■ **PASSAGE SHOWN**:
┄┄┄┄┄┄┄┄┄┄┄┄┄┄┄┄┄┄┄┄

Federal government fluoride policy

Health Canada
Health Canada is the federal department responsible for health care in Canada. They set health policy and disseminate information about issues that affect the health of Canadians as well as promote healthy living. This site stipulates the level of fluoride that should be added to drinking water to promote health according to the federal government. Health Canada states they have set the optimal concentration of fluoride well below the maximum acceptable level for humans. They also outline which level of government is responsible for the decision to add fluoride to the drinking supply. Additionally they outline the health benefits fluoride has upon children and adults. They have links to websites that support water fluoridation and a list of contacts for those who wish to find more information about fluoride and drinking water.

2.

Not a FAN of fluoride

Fluoride Action Network
The Fluoride Action Network is a registered not-for-profit organization that is dedicated to broaden public awareness about the toxicity of fluoride compounds. The site compiles scholarly research, media coverage and statistics that oppose water fluoridation. They also provide literature reviews of books that oppose fluoride. There are links on the site to support their findings as well as pro-fluoride supporters. They also manage a fluoride health-effects database.

3.

Fluoride and kids

Kid’s Health
Kid's Health is a website that is devoted to providing information for parents, kids and teens about health promotion. It is run by Dr. Neil Izenberg's non-profit organization called the Nemours Centre for Children. The site offers interactive links and diagrams about fluoride, teeth and cavities for kids. Scientists and doctors review the information before it is posted to ensure parents are provided with accurate information. It also tells which medications and toothpaste brands have fluoride, and the benefits and risks of over or underexposure to the chemical. For example, they outline how much fluoride toothpaste should be used according a child's age group. They recommend a pea-sized amount of fluoridated toothpaste for children age two and over.

4.

Can fluoride cause cancer?

┄┄┄┄┄┄┄┄┄┄┄┄┄┄┄┄┄┄┄┄

■ **RECORDS PROVIDED**:
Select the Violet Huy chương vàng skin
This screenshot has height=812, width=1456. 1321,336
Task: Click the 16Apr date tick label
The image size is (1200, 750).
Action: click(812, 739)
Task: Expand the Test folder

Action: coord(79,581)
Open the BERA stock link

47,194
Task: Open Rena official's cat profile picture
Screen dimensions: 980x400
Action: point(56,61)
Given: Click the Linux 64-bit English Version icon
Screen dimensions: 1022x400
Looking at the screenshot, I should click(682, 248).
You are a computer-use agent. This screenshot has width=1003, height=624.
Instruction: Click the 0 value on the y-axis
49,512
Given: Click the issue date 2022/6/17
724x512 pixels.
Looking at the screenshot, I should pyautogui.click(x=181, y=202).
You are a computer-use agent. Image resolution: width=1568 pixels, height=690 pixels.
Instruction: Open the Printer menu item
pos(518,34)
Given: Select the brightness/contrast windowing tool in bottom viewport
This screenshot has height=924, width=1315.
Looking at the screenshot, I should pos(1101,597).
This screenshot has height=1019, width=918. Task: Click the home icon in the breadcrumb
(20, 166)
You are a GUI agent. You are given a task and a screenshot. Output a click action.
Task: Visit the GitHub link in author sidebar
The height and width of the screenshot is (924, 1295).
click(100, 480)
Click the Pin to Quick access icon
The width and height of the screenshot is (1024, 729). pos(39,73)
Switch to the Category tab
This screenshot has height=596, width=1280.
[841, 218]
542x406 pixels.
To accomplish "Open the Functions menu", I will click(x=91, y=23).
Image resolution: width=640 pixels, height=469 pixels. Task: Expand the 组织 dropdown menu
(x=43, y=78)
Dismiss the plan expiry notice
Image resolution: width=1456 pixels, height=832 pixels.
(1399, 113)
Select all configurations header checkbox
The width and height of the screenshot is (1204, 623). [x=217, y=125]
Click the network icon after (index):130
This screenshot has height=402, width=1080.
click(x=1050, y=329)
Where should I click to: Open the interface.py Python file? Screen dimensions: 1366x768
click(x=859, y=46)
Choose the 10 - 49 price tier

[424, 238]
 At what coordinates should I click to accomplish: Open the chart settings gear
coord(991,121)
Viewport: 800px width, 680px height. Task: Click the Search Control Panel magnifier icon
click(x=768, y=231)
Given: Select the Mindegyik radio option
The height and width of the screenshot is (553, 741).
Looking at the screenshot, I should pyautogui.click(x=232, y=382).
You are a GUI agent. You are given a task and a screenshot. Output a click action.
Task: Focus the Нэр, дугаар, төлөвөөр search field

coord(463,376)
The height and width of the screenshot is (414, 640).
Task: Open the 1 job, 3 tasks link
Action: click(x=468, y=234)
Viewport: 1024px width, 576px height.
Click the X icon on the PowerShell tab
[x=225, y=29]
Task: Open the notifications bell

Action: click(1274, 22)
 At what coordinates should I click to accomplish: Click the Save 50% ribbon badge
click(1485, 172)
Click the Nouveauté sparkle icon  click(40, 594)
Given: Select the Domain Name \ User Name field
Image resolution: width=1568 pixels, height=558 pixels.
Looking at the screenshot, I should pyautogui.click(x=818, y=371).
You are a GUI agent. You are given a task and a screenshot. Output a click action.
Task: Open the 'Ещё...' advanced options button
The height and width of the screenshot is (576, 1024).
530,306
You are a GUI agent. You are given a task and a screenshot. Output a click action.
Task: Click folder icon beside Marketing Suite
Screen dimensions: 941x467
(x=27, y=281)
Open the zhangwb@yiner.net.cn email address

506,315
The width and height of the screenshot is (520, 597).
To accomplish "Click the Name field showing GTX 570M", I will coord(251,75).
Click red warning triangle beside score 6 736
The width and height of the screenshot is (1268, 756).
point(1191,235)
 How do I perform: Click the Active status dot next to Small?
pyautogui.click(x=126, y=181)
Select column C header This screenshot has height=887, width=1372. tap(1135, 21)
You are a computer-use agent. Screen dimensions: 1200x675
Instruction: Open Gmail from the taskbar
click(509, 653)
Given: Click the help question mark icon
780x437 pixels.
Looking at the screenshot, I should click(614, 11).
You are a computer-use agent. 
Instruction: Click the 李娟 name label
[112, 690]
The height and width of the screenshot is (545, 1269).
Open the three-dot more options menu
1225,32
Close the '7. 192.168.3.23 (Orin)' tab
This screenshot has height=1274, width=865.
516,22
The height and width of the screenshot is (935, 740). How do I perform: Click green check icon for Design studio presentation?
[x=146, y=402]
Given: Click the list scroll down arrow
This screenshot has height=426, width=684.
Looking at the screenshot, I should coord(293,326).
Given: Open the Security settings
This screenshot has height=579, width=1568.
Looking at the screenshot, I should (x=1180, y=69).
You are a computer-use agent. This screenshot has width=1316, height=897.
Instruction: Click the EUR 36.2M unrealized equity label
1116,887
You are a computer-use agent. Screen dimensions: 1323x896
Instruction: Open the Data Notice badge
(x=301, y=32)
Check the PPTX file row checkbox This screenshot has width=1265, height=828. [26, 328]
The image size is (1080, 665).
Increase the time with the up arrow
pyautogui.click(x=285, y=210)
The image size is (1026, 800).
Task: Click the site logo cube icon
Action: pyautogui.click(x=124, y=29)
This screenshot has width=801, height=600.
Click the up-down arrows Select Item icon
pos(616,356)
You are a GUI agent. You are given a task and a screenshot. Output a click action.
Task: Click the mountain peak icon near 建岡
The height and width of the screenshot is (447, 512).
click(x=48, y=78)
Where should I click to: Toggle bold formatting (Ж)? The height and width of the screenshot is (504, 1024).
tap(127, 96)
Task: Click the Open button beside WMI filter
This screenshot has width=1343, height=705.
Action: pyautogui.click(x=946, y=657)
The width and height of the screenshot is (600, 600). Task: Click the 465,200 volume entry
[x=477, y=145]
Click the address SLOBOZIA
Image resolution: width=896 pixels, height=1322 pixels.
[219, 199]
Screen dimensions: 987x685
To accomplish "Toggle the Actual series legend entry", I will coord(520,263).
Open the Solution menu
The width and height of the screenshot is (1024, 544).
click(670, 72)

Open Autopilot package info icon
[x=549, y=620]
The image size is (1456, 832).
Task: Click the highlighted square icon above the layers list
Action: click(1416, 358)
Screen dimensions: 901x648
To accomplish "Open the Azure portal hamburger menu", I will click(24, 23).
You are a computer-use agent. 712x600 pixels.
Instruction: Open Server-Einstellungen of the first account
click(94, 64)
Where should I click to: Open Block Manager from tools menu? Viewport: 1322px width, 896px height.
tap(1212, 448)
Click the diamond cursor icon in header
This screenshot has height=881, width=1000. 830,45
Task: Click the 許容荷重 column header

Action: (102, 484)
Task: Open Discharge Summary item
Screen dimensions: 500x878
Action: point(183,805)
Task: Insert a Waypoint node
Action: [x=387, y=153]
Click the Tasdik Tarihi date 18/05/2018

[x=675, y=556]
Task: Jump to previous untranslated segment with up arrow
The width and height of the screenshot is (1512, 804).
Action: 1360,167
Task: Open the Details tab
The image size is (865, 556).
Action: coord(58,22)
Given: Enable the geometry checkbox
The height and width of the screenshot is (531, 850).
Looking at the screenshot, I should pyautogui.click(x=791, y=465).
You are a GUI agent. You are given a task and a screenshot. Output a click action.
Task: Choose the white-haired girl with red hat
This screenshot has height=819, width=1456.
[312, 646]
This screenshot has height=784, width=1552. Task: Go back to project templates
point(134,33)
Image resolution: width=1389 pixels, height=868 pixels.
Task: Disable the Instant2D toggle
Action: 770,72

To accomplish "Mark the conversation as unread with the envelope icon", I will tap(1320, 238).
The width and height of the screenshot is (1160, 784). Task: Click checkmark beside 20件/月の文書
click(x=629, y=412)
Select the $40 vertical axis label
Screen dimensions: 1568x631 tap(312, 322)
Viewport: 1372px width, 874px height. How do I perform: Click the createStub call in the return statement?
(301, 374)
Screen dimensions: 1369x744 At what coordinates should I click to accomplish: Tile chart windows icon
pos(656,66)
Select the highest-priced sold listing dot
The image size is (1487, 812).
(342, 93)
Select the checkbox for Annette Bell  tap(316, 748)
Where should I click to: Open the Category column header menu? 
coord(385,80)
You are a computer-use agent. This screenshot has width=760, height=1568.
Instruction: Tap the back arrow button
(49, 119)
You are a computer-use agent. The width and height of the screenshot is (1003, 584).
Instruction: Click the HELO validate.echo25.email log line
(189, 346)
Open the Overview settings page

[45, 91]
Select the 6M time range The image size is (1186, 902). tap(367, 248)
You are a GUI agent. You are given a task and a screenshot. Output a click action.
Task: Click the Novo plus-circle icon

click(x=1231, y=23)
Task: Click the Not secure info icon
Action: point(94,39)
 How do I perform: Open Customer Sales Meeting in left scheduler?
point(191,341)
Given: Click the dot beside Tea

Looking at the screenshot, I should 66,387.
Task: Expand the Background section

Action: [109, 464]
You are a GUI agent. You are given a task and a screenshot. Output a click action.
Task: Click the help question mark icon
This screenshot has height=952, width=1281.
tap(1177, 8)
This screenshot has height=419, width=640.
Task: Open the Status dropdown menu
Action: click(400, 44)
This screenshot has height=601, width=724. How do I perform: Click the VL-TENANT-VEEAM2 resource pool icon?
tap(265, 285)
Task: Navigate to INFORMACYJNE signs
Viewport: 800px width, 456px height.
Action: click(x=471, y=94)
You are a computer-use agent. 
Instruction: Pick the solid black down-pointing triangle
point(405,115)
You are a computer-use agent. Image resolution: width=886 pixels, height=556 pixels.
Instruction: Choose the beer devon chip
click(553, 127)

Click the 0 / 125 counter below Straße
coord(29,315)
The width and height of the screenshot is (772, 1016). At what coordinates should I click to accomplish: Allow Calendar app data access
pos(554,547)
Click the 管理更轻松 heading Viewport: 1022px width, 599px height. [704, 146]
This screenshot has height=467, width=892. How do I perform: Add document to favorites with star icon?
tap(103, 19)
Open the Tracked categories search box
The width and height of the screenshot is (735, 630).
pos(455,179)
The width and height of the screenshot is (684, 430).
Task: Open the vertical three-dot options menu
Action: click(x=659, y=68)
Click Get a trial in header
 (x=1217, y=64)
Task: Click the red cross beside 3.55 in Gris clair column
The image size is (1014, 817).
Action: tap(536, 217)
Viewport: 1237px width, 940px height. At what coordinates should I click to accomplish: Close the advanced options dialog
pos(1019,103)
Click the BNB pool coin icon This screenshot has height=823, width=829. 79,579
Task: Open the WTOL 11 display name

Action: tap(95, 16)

┄┄┄┄┄┄┄┄┄┄┄┄┄┄┄┄┄┄┄┄

■ **ACTION ITEM**: Please answer from the fluoride passage above: what amount of fluoridated toothpaste does Kid's Health recommend for children age two and over?

■ **SOLVED PROBLEM**: A pea-sized amount.